People say Carey was lucky to have walked away from that fight. Jamie’s dad had fifty pounds of muscle and a decade of pissed-off on a fifteen-year-old boy. Jim had fed on bitter hatred so long that the blood pulsing through his veins had hardened to petrified liquor. Hate for the government, hate for the war, hate for the town he’d returned home to, shy one arm and a chunk of his intestines.
“Jim never really came home from Desert Storm,” I overheard my father once say to one of his Marine buddies. I’d bet Jamie and her red, white, and blue body would have begged to differ.
Jim struck Jamie, but it was like he flicked a match on embers that glowed inside Carey.
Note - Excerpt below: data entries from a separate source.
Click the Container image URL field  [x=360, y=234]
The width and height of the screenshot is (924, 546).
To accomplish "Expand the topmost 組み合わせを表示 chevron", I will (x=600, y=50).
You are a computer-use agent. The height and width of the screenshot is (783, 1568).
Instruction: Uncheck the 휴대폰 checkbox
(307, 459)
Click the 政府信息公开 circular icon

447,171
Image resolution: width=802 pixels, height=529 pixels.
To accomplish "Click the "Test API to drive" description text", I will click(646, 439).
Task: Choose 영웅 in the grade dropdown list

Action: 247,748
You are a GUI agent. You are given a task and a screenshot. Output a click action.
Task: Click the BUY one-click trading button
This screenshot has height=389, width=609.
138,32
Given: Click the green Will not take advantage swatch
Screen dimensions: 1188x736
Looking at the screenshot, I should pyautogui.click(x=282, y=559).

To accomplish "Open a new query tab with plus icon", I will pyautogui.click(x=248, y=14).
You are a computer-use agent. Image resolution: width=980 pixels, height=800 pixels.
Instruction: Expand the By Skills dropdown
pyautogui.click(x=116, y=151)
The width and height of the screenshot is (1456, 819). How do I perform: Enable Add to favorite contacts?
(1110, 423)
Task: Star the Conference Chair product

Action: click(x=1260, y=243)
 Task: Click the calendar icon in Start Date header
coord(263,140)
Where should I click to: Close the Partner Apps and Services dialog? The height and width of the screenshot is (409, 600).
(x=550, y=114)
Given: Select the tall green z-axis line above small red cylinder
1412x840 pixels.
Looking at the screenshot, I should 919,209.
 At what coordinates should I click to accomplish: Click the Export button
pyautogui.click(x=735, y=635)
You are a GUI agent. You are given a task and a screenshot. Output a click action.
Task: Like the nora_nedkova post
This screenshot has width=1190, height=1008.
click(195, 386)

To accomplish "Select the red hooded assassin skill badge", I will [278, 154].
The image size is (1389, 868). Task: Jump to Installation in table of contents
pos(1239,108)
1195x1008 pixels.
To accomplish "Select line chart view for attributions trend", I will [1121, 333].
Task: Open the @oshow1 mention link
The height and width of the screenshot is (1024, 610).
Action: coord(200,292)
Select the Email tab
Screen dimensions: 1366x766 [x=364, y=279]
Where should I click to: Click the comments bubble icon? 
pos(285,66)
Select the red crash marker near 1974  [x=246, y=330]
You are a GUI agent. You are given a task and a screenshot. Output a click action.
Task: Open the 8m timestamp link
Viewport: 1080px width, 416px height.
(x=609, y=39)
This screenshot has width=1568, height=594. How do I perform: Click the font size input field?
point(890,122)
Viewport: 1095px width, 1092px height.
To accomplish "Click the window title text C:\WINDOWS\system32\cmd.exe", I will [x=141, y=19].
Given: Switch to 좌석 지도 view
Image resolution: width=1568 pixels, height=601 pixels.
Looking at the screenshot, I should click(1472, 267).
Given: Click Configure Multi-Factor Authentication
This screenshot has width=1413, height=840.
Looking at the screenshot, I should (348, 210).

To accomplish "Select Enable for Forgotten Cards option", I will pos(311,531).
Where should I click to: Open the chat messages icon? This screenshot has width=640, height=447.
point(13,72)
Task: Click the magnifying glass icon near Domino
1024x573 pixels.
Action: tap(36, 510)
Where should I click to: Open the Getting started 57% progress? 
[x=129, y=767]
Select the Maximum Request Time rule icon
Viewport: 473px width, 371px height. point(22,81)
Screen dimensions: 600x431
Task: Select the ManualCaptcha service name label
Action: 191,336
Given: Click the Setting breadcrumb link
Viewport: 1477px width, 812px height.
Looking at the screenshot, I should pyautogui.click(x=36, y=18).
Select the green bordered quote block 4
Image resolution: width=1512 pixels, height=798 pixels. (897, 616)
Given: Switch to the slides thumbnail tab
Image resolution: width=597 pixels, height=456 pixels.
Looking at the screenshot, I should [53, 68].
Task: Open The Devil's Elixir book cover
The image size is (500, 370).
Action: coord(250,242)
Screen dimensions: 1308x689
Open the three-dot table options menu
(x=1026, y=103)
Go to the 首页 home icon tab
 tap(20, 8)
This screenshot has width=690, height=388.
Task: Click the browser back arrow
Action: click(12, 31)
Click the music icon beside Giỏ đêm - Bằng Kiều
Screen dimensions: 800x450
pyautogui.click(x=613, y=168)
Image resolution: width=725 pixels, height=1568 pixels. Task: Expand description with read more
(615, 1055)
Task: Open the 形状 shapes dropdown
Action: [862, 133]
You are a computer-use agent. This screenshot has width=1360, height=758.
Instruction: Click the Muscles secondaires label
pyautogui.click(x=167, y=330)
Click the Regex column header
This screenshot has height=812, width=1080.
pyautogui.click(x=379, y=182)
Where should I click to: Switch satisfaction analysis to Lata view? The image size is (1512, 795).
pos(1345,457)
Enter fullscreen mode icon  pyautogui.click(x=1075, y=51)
He called Jim a “yellow-bellied coward,” the worst insult you can toss at an ex-Marine, aside from calling him a traitor outright.
Twenty adults watched in shock as Jim tried to pound Carey into the diner’s cheap linoleum floor. My dad and the sheriff were among the first to jump in to put a stop to things. Blood had turned Carey’s brown hair black, and one of his eyes had already threatened to swell shut. He’d never raised a hand to defend himself, but a triumphant Carey laughed in Jim’s face as the police hauled him away.
Years later, Carey confessed he’d done it on purpose, letting Jim swing away. The Sweethaven townsfolk might not step into the middle of a domestic-violence situation, but they couldn’t ignore a public attack on him. That’s the kind of guy he was. He
couldn’t stand seeing Jamie hurt, so he’d done what he had to. Nobody could take a hit like Carey.
Damned-fool hero Carey. SOMEBODY Carey.
So, a year later, when he caught me behind the gazebo at the town’s Fourth of July picnic and kissed me crazy, I thought it must have been on a bet, and punched him in the stomach. For crushing the sweet new feelings I had for him.
Of course, my scrawny fist didn’t have the impact I’d hoped. Carey just laughed and hugged me and whispered that he loved me and asked would I be his girl?
Would I be his girl? Stupid, lonely, ugly me be his girl?
He saw my disbelief like he saw everything else about me. To Carey, my guts had been sliced open and turned inside out so no secrets remained. His fingers trembled in mine, and he brushed his lips against my knotted fist. He knew my fear like it was his, as if the same monster lived and breathed in him.
“I won’t ever let you down,” he promised, his voice cracking a little.
And I believed him.
* * *
I don’t want to be alone, but I don’t really have anywhere to go.
Eventually, I end up at Bob’s Creperie. Sitting at Bob’s sounds better than driving and thinking in circles. At least the restaurant has coffee and a heater that doesn’t quit.
Despite their name, crepes aren’t on the menu at Bob’s, but every kind of pancake is. Banana pancakes, whole-grain pancakes, maple-bacon pancakes, whatever-you-want pancakes for the regulars like me.
Longing to go unnoticed, I slide into a booth toward the back, away from judgmental eyes. Denise Scarpelli, who sometimes used to play poker with my mom, comes over, unhurried now that the Saturday morning rush is over. Obviously she hasn’t heard about Carey yet because she doesn’t spit in my water before handing me the glass. Instead, she takes my order for pecan praline pancakes and walks away.